By Ashley Herzog
Tuesday, May 8, 2007
When Equal Pay Day arrived on April 24, I decided to ignore it and let feminists complain about the nonexistent “pay gap” without comment from me. But, after two weeks of media laments and promises by Democratic presidential nominees to promote “paycheck equity,” I came to a startling realization: people actually took this day seriously.
The premise behind Equal Pay Day is that women only earn 77 cents for every dollar that men make and that the reason for the disparity is sex discrimination. This theory is both extremely pervasive and demonstrably false. Evidence of a “pay gap” is only produced by faulty research methods that ignore the fact that men and women make different choices about education, work, and family.
First, the belief that employers get away with paying women 77 percent of what men make can only be explained by a lack of understanding of basic economic principles. If it were true, money-grubbing employers would hire only women, since it would lower costs and increase profits. We know that doesn’t happen, so feminists have invented a preposterous explanation: male businessmen care so much about keeping women “in their place” that they’re willing to lose money by hiring men. Is it just me, or do people like Donald Trump seem slightly more concerned with getting rich than maintaining patriarchy? Already, the pay gap theory has serious flaws.
Second, the 77 cents to the dollar figure is calculated by comparing the average salaries of all men to all women. It does not account for occupation, education, the number of hours worked, or the different roles that jobs play in men’s and women’s lives. The average woman earns less because she’s made different choices in life – a fact that feminists, despite all their caterwauling about the importance of “choice,” refuse to accept.

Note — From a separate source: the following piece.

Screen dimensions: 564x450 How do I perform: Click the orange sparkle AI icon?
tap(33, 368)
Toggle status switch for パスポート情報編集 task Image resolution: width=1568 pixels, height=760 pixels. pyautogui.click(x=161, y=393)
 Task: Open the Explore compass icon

What women’s studies majors who lament about the pay gap don’t realize is that they’re contributing to it. According to economist June O’Neill, a major reason women make less than men is that they often choose college majors in lower-paying “humanities” fields, such as education, journalism, English and social work, while men are more attracted to high-paying fields like business and engineering. If women’s studies majors are so outraged by the pay gap, maybe they should all drop out and enroll in the College of Engineering. That act alone would do much more to close the pay gap than blaming sexism.

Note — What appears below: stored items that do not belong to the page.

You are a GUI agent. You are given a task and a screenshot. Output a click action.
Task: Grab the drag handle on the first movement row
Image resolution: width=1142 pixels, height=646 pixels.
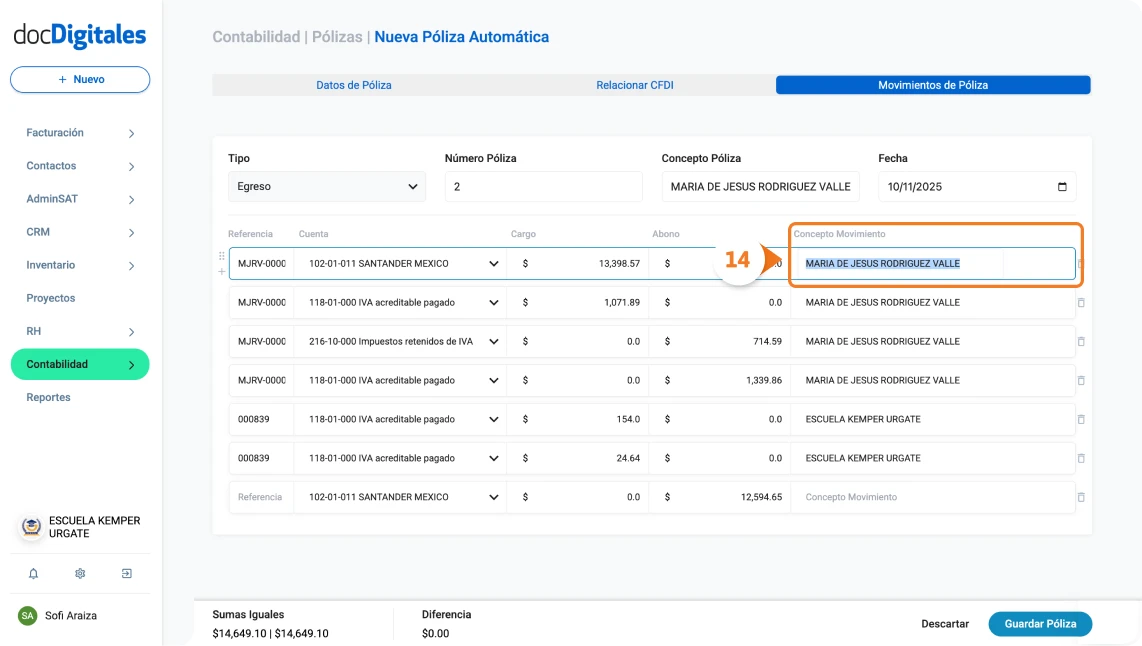[x=221, y=257]
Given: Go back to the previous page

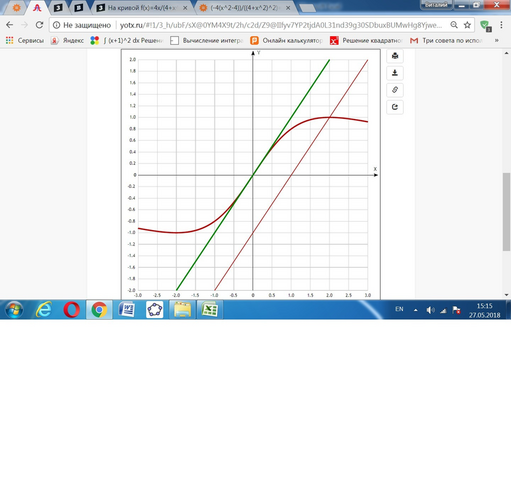Looking at the screenshot, I should [x=10, y=25].
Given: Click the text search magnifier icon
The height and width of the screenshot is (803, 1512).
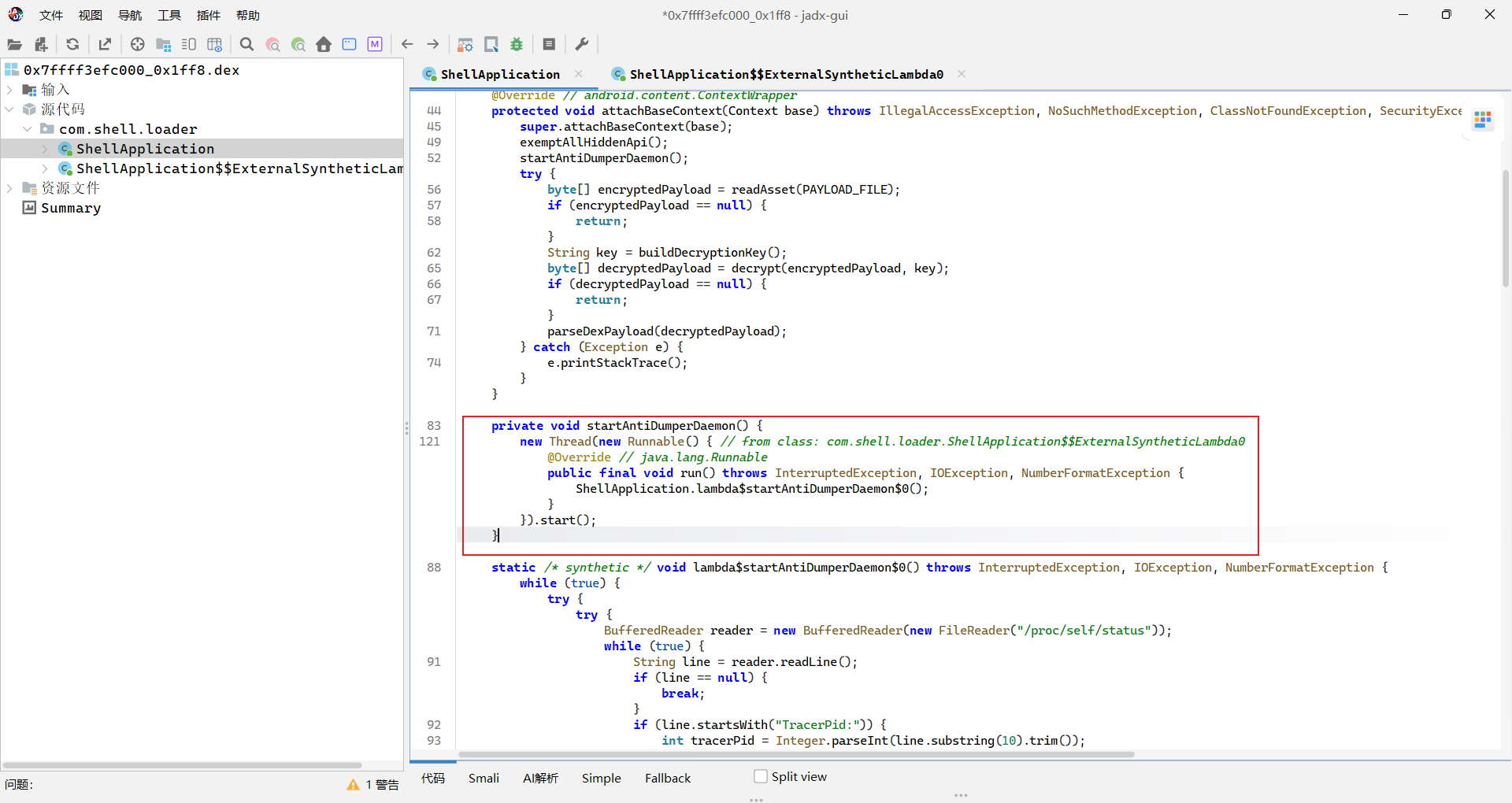Looking at the screenshot, I should (246, 45).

After graduation, men and women often have different work priorities. Warren Farrell, a male feminist and former board member of the National Organization for Women, conducted years of research for his book, Why Men Earn More. He found that men were the vast majority of employees working more than 55 hours a week, were more willing to move frequently for work, and were more likely to stick with a well-paying job they hated. Women, on the other hand, tended to value things like flexibility and personal fulfillment over higher pay.

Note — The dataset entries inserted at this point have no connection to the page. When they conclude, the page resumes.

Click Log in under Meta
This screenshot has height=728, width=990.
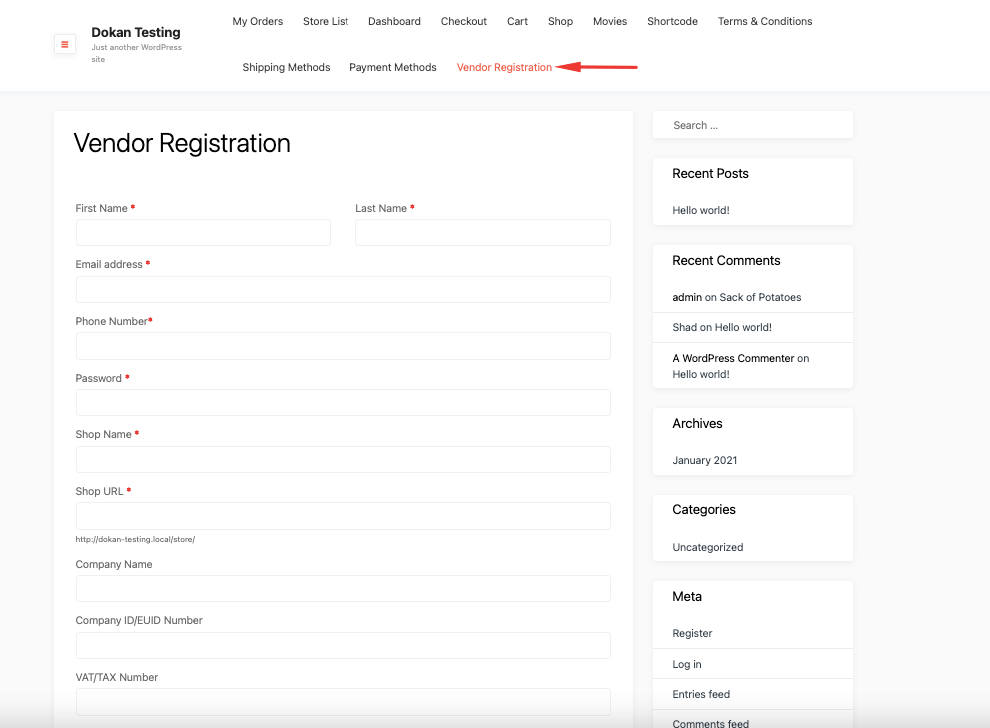click(686, 664)
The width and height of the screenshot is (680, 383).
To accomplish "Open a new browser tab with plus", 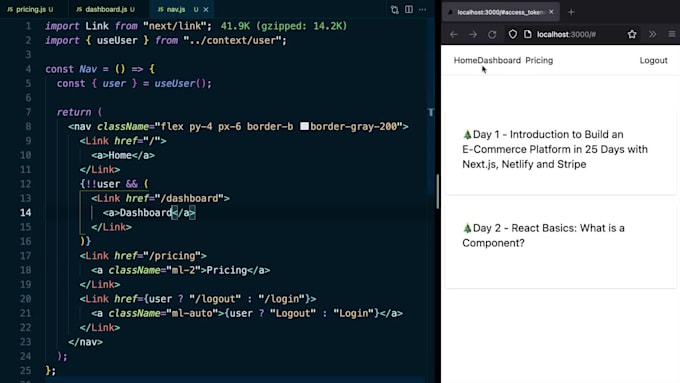I will pos(571,12).
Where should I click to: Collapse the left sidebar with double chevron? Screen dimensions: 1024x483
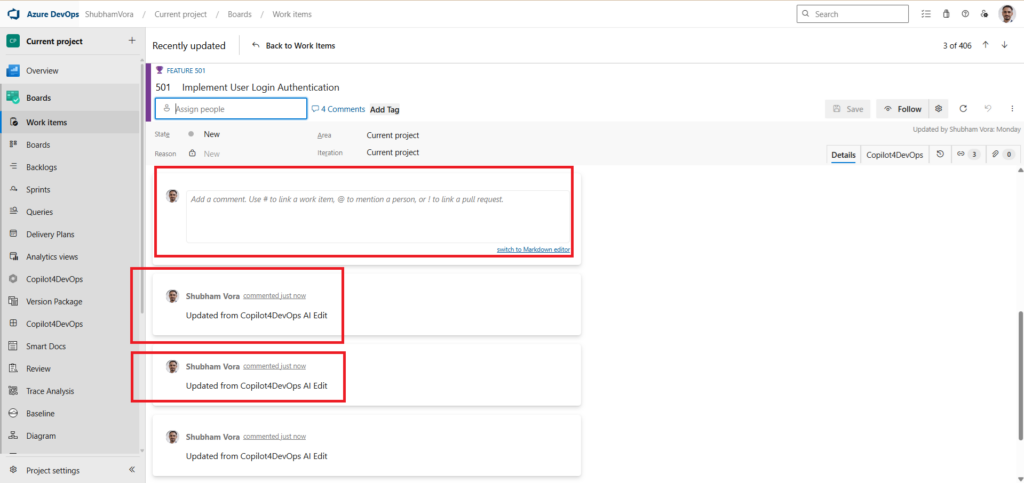pyautogui.click(x=132, y=470)
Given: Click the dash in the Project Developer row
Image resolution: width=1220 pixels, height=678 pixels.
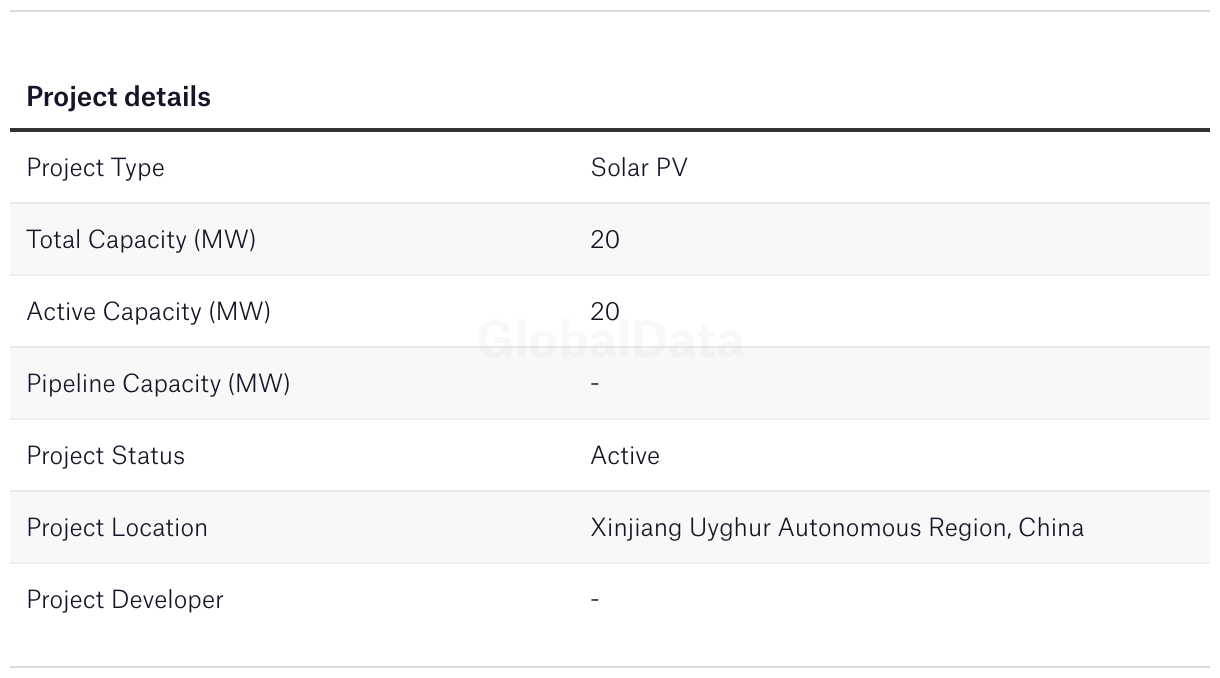Looking at the screenshot, I should (x=595, y=600).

Many women also take time off to stay home with children, causing them to miss out on experience and promotions. This might bother feminists, but Farrell found that most mothers viewed the trade-off as worthwhile.
Meanwhile, no significant study has ever found that women with the same education and experience, who work the same number of hours, earn less than their male colleagues. Both O’Neill and Farrell identified several jobs where women actually out-earn men.
In a column last month, writer Carrie Lukas summed up the factors behind the pay gap. “In truth, I'm the cause of the wage gap,” she wrote. “Throughout my career, I've made things other than money a priority. I chose to work in the nonprofit world because I find it fulfilling. I sought out a specialty and employer that seemed best suited to balancing my work and family life. I'm not making as much money as I could, but I'm compensated by having the best working arrangement I could hope for.”
In every study conducted by a person not beholden to the feminist agenda, the gender pay gap is more a matter of women’s preferences than systematic sexism. If feminists are really concerned with ensuring women “freedom of choice,” why can’t they accept the fact that women don’t always want the exact same things men do?